--- REQUEST ---
Convert the material below into a JSON list of strings, one string per line, omitting any blank lines and excluding the pictures.

____ DATA EXCERPTS

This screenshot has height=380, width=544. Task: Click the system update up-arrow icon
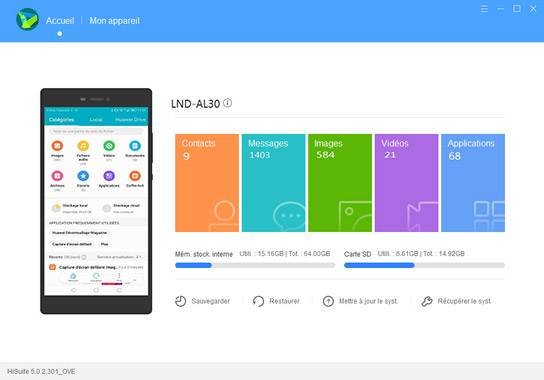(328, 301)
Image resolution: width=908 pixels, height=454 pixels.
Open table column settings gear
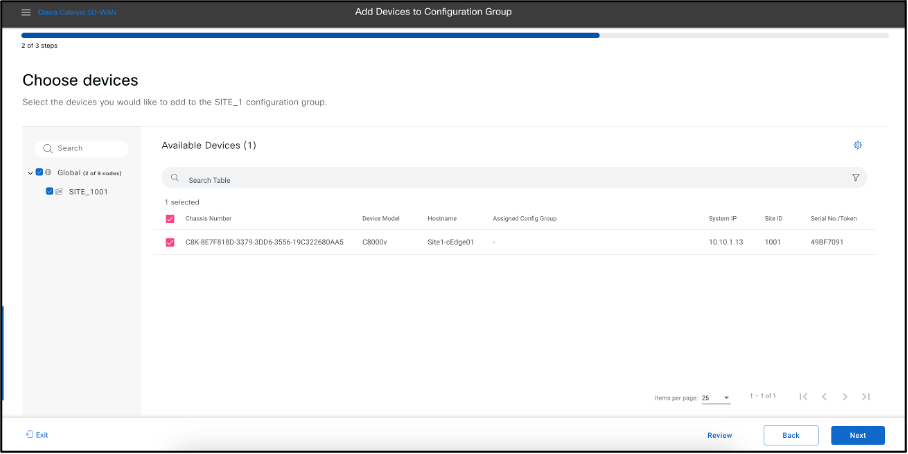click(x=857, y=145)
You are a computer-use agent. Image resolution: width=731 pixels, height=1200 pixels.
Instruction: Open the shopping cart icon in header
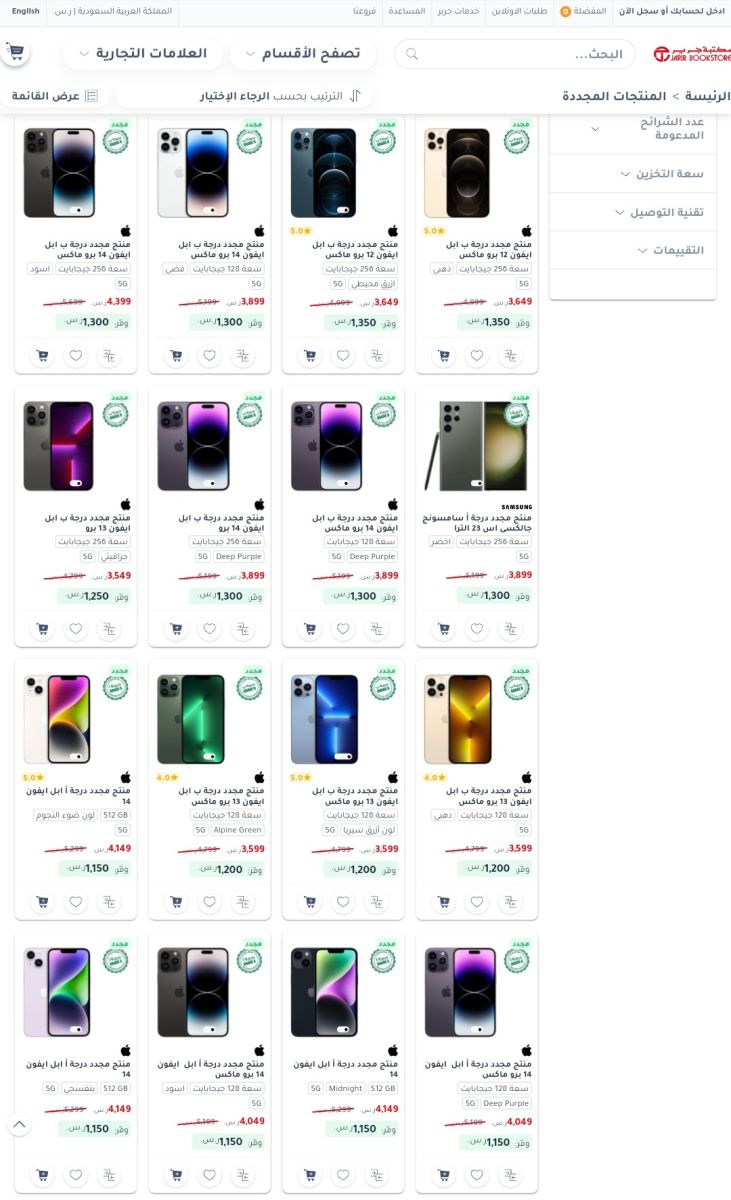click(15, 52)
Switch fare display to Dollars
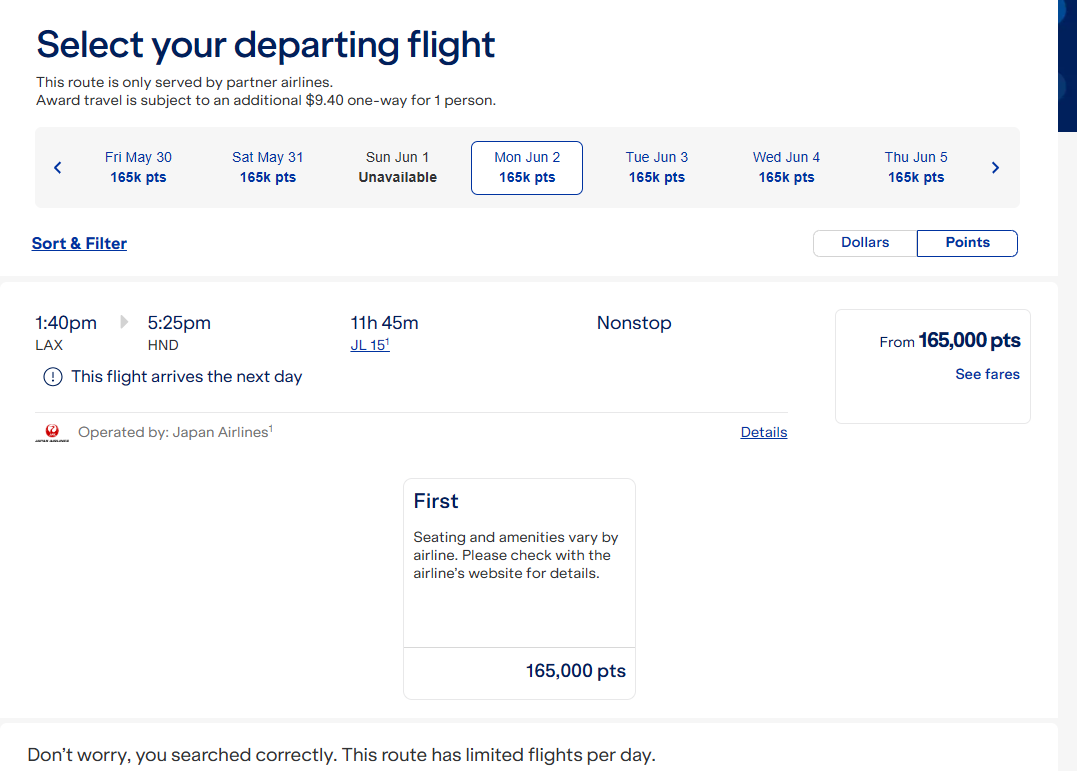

________

--- OUTPUT OF THE TASK ---
[
  "This screenshot has height=380, width=544. Task: Click the system update up-arrow icon",
  "(328, 301)",
  "Image resolution: width=908 pixels, height=454 pixels.",
  "Open table column settings gear",
  "click(x=857, y=145)",
  "You are a computer-use agent. Image resolution: width=731 pixels, height=1200 pixels.",
  "Instruction: Open the shopping cart icon in header",
  "click(15, 52)",
  "Switch fare display to Dollars"
]